As you probably know, a flood of petitions has hit the White House's web site asking for permission for various states to peacefully secede.
Texas apparently has already gotten the required signatures to mandate a review of the request by the White House (UPDATE: Currently nearly a hundred thousand signatures in Texas alone). Governor Perry, who has talked secession in the past, is running from such talk today. Georgia is getting close (UPDATE: The Georgia petition has now achieved enough signatures; Tennessee is within 200, as is North Carolina; Florida, Louisiana and Alabama have passed the mark as well).
A petition for permission to secede is not an act of secession: the states would remain members of the union even if the petition were granted by the White House (which it is not at all clear that the White House has any authority to do, not that a question as to whether they have legitimate authority has ever stopped them before).
However, as a mechanism for underlining the seriousness of the disputes over basic values, it strikes me as a valid and valuable way of protesting. The division in basic values is deep enough, and severe enough, that continued efforts by Washington to impose one-size-fits-all solutions on the republic will destroy it. This is true regardless of which party controls Washington, and which set of solutions is so imposed. Neither liberals nor conservatives can be comfortable in a nation in which they are under constant threat of having their basic values violated by law -- or, as we were discussing earlier today, under threat of being forced by law to violate their own values.
I believe that, in practical fact, we will have a respectful federalism as required by the Tenth amendment or -- sooner or later -- we will have secession for real. It's time people started facing up to the fact that we are pushing against real and deep divisions that will tear us apart if we don't stop.
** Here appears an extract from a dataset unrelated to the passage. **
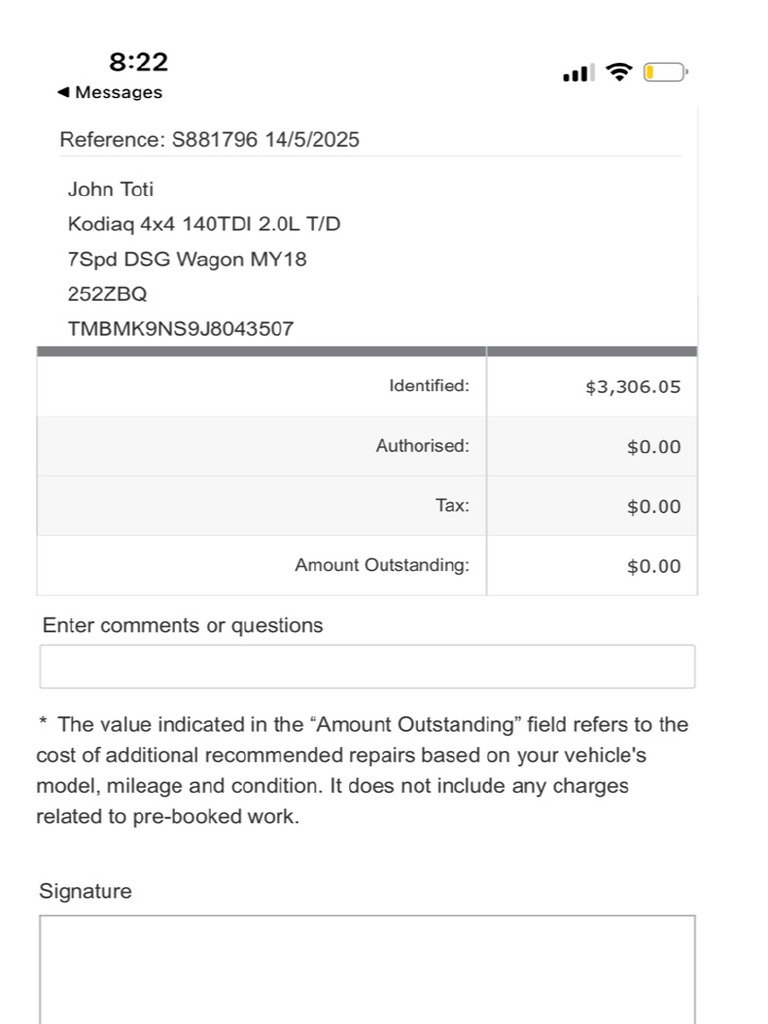Tap the Kodiaq 4x4 vehicle description
This screenshot has width=768, height=1024.
click(x=204, y=242)
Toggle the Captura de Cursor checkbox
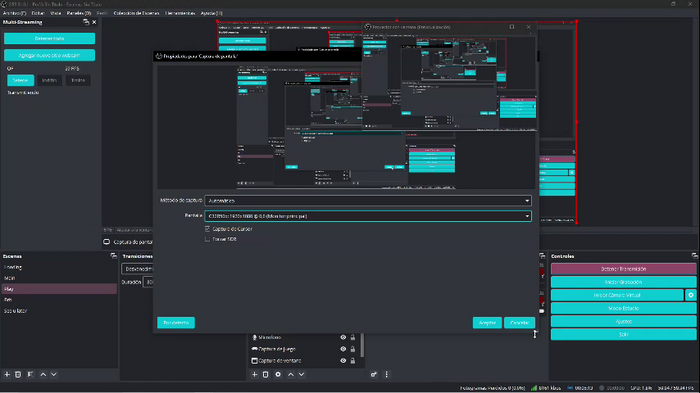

For which reason, I signed the petition. I would like to have permission to peacefully secede, even if I hope we never need to exercise it. Having that option on the table would immediately undercut any further adventures in the Federal government imposing values and unpopular laws on the populations of states that deeply oppose them.
I want people in Washington, too, to start thinking about just how much damage they are doing to our country by pushing us against these divides. Maybe this will get their attention, and cause them to finally begin to respect the whole Constitution.
5 comments:
On the radio this morning, the news lady was quoting some "expert" that was saying some Supreme Court ruling (in the 1870s?) basically rules out secession unless through revolution or consent of the rest of the states...
Also, they said that now 40 states had such petitions out there, including New York...
Somebody reminded me that Pantex is in Texas, and all the plutonium pits and all the Li6-Deuteride targets are stored there.
Might be nice to have a nuclear power on the Mexican boarder. A REAL one, you know?
How's Ratbane? I was thinking about him yesterday. Do you have a warm spot and a UV light for him? He'll need vitamin D if you want him to be worthy of his name.
Ratbane has gotten sluggish already. We keep him in a sunlit spot, so he gets a bit active in the daytime, but he's not very interested in eating.
Still, he seems happy. We're debating on whether to put him in the basement with a heater and a light, or keep him upstairs for the winter.
Here's the info from the Wikipedia entry on "secession":
...in 1869 the United States Supreme Court ruled in Texas v. White, 74 U.S. 700 (1869) that unilateral secession was not permitted saying that the union between a state (Texas in the case before the bar) "was as complete, as perpetual, and as indissoluble as the union between the original States. There was no place for reconsideration or revocation, except through revolution or through consent of the States."
I wonder what "consent of the States" would mean in this case: All States? A majority? A super-majority?
It could even mean a simple act of Congress, since that includes representatives from all the states. But again, the question of what the percentages are remains.
Texas was admitted to the union on a simple majority vote in Congress, though. It would make sense if it could be granted permission to withdraw on a vote of the same kind.